Waymo is an autonomous driving technology company with the mission to be the world's most trusted driver. Since its start as the Google Self-Driving Car Project in 2009, Waymo has focused on building the Waymo Driver—The World's Most Experienced Driver™—to improve access to mobility while saving thousands of lives now lost to traffic crashes. The Waymo Driver powers Waymo’s fully autonomous ride-hail service and can also be applied to a range of vehicle platforms and product use cases. The Waymo Driver has provided over ten million rider-only trips, enabled by its experience autonomously driving over 100 million miles on public roads and tens of billions in simulation across 15+ U.S. states.
The Challenge
Waymo’s simulator is one of the most complex virtual environments ever built. It blends deterministic logic, physical dynamics, and state-of-the-art Generative AI to create a training ground for the Waymo Driver. The Simulator Evaluation team faces the ultimate data challenge: How do you mathematically prove that a virtual world is "real"?
We are seeking visionary machine learning engineers and researchers to architect the scalable deep learning systems, novel data workflows, and eval tools that power our research roadmap. In this role, you will pioneer the machine learning and generative vision paradigms required to define and measure the realism of our multimodal world models. Your work will define the state of the art for autonomous simulation, directly steering our research trajectory and the capabilities of the Waymo Driver.
You will:
- Lead the design, development and deployment of cutting-edge evaluation approaches to assess realism of state-of-the-art multimodel world models and generative systems for simulation use cases at Waymo.
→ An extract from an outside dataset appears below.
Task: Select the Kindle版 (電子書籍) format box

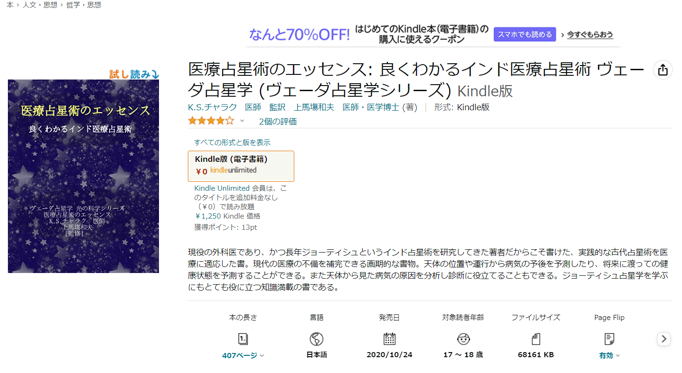Action: click(x=241, y=166)
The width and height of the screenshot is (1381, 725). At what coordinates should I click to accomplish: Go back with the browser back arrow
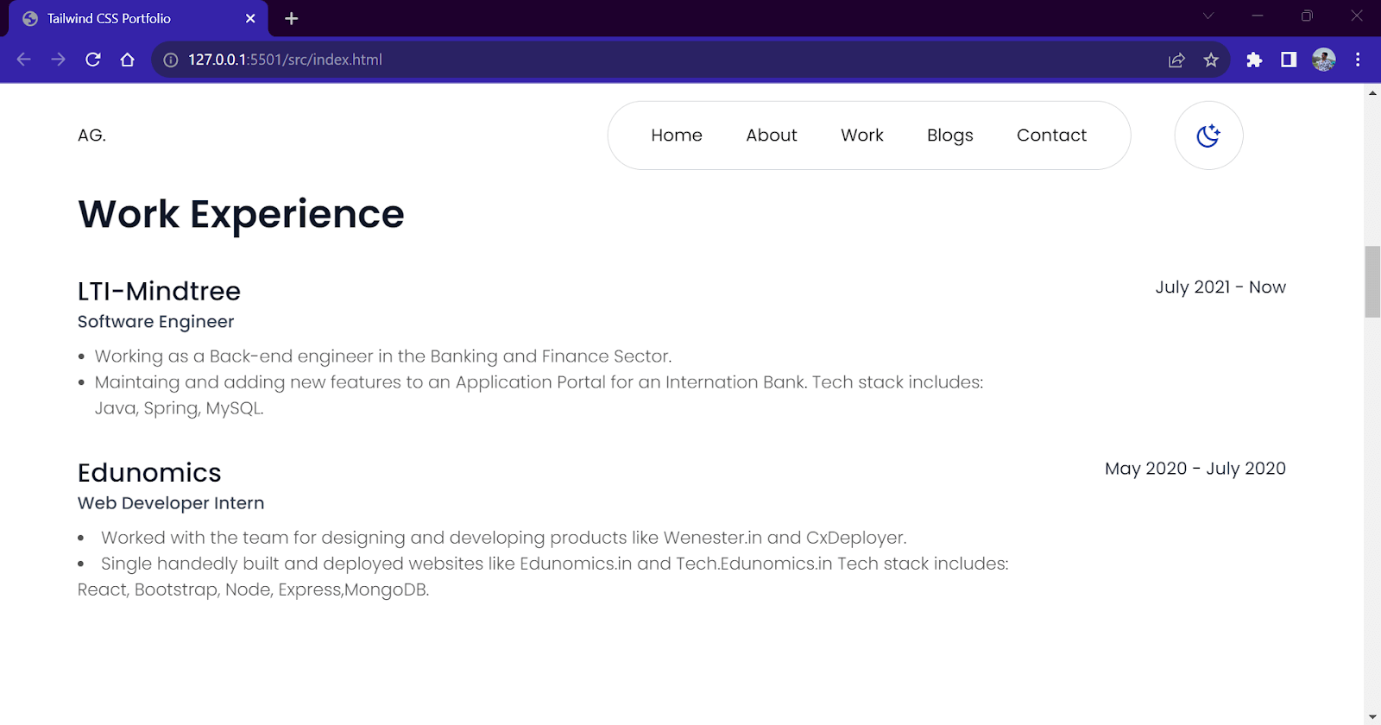pos(23,60)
- Architect and implement robust and scalable machine learning pipelines for tuning, evaluating, and deploying large-scale discriminator models for the purposes of simulator realism evaluation.
- Evaluate open-source and production-ready video generation techniques that measure realism (e.g. temporal stability, multi-modal consistency, geometric discrepancy, condition following, etc.)
- Apply vision language models to evaluate semantic understanding and controllability across our world simulation products.
- Collaborate with research teams across Waymo and Alphabet to integrate advancements in 4D world modeling and generative AI into production systems.
- Mentor engineers on the team and provide technical guidance on architecture and execution.
You have:
- Bachelor's, Master's, or PhD in computer science, machine learning, robotics, or a related field.
- Five or more years of experience in machine learning engineering or applied deep learning, supported by a portfolio of shipped products or peer-reviewed publications.
- Proficient programming skills in Python and hands-on experience with modern machine learning frameworks such as Jax, Flax, or PyTorch.
- Experience designing and implementing evaluation frameworks for complex systems or machine learning models.
We prefer:
- Track record of training large-scale generative models (diffusion models, flow matching, vision language models, etc.)
- A PhD and demonstrated success delivering machine learning products focused on 3D generative models, world models, or video generation.
- Experience simulating sensor data, including camera, lidar, and radar, or modeling semantic scenes.
- Experience developing autonomous systems, robotics software, or autonomous vehicle simulations.
- Experience training and optimizing large-scale models on GPU or TPU clusters for efficient production serving.
- Professional experience writing C++ for high-performance production systems.